Set down exactly the lines in the records below that run from the line with "The image size is (411, 257)." to the line with "You are a computer-use agent. Viewport: 511px", inclusive, and nothing more.

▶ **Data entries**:
=== Section Start ===

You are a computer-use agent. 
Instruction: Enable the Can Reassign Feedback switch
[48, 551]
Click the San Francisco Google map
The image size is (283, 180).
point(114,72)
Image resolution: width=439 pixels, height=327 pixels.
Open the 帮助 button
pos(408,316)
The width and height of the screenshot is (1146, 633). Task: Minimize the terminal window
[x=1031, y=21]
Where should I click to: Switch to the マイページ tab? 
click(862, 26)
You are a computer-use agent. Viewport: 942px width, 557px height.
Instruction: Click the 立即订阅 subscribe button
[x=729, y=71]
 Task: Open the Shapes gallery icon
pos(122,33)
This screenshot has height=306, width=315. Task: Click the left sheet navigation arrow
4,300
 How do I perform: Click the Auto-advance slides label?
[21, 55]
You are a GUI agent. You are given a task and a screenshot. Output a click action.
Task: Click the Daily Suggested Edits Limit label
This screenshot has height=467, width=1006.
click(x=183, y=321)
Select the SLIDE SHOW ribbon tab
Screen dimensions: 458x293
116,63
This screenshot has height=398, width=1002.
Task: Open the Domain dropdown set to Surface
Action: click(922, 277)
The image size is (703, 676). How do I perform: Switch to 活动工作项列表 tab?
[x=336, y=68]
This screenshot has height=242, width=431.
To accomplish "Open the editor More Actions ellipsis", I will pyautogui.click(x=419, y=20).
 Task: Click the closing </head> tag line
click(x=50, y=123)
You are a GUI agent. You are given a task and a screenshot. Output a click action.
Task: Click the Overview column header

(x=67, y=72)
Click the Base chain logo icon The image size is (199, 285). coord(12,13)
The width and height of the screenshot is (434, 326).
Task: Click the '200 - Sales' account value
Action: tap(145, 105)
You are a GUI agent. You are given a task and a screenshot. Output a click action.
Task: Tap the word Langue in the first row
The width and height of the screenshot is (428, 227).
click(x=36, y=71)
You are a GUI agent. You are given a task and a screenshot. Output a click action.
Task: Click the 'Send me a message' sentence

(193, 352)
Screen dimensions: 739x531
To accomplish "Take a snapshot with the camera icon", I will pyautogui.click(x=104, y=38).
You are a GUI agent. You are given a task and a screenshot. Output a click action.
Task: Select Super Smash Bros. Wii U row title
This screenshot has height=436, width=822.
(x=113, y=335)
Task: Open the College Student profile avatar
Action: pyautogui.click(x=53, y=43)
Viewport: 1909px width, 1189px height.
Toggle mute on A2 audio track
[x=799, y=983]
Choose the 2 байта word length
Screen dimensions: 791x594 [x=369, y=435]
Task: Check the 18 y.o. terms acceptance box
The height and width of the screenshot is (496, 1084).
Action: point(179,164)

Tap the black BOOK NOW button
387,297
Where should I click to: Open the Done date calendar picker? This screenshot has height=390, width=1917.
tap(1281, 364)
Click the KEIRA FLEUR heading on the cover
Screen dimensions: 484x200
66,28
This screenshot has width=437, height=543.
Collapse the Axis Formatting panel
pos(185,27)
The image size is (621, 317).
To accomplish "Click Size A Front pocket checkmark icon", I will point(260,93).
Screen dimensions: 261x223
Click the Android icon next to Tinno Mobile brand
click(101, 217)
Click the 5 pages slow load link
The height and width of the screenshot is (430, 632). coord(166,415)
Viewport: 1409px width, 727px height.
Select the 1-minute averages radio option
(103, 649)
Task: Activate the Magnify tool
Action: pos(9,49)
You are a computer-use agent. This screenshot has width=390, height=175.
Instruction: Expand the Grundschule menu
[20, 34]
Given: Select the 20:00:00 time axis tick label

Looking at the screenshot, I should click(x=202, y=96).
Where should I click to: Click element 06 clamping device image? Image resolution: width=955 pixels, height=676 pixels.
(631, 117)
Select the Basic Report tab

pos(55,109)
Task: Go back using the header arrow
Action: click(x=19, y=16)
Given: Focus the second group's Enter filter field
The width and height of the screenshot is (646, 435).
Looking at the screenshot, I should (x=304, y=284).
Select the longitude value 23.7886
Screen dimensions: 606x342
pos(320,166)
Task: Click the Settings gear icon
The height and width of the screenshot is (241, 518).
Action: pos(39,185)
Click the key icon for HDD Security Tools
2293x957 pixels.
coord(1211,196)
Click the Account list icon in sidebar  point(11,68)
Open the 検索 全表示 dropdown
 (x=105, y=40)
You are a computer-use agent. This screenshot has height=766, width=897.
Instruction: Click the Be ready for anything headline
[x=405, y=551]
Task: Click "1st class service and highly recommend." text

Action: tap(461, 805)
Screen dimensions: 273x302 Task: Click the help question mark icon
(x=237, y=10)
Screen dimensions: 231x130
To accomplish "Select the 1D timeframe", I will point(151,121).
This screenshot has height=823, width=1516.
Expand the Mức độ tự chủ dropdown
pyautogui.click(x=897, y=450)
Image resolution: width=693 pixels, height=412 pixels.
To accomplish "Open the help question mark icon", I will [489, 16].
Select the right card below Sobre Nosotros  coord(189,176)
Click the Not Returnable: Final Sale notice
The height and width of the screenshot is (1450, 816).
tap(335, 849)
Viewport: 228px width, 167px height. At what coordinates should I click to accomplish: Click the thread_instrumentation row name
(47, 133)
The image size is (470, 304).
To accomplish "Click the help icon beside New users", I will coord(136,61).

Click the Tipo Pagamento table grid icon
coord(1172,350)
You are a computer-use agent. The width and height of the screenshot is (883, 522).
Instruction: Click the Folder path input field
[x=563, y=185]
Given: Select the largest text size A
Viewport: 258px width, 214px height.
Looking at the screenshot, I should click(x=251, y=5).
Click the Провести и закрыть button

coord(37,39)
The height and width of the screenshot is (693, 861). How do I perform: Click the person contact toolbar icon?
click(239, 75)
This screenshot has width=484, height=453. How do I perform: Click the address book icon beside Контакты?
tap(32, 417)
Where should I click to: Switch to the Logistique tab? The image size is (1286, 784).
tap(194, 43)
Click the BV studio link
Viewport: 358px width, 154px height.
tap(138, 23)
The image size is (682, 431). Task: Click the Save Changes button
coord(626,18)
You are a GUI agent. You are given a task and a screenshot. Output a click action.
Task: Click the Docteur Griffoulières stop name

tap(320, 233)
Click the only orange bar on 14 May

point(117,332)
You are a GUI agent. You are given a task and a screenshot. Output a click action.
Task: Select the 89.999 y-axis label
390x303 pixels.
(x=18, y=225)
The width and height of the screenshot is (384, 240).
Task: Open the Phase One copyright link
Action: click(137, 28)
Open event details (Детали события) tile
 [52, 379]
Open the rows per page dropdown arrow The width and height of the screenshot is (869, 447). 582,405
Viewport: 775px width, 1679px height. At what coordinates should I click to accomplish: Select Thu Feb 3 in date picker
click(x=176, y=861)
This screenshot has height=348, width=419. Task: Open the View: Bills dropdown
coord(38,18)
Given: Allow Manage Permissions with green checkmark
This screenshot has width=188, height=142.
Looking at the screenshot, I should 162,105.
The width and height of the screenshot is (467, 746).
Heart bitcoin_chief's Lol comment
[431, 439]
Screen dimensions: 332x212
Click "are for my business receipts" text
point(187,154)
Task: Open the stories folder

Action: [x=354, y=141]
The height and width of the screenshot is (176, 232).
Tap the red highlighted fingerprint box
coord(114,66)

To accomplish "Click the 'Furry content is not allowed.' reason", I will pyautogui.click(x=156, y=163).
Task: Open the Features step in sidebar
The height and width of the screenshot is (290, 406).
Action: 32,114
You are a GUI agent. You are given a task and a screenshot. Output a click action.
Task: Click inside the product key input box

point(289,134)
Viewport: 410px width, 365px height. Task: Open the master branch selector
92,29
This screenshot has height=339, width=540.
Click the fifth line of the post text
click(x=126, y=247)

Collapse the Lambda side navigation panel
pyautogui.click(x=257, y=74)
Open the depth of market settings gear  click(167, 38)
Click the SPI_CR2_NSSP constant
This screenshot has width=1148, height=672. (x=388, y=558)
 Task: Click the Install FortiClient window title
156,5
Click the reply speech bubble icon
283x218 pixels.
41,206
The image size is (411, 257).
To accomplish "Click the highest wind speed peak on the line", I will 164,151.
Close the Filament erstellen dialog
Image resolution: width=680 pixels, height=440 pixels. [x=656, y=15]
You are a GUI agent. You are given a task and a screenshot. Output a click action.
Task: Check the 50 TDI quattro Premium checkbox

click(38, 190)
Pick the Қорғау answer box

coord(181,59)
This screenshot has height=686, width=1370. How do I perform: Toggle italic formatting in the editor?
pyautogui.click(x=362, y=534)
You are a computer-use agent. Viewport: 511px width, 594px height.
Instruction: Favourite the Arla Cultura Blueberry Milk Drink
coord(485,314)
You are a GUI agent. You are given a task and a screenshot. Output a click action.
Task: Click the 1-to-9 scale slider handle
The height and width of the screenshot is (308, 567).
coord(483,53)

=== Section End ===

▶ **RESPONSE BOX**:
The image size is (411, 257).
To accomplish "Click the highest wind speed peak on the line", I will 164,151.
Close the Filament erstellen dialog
Image resolution: width=680 pixels, height=440 pixels. [x=656, y=15]
You are a GUI agent. You are given a task and a screenshot. Output a click action.
Task: Check the 50 TDI quattro Premium checkbox

click(38, 190)
Pick the Қорғау answer box

coord(181,59)
This screenshot has height=686, width=1370. How do I perform: Toggle italic formatting in the editor?
pyautogui.click(x=362, y=534)
You are a computer-use agent. Viewport: 511px width, 594px height.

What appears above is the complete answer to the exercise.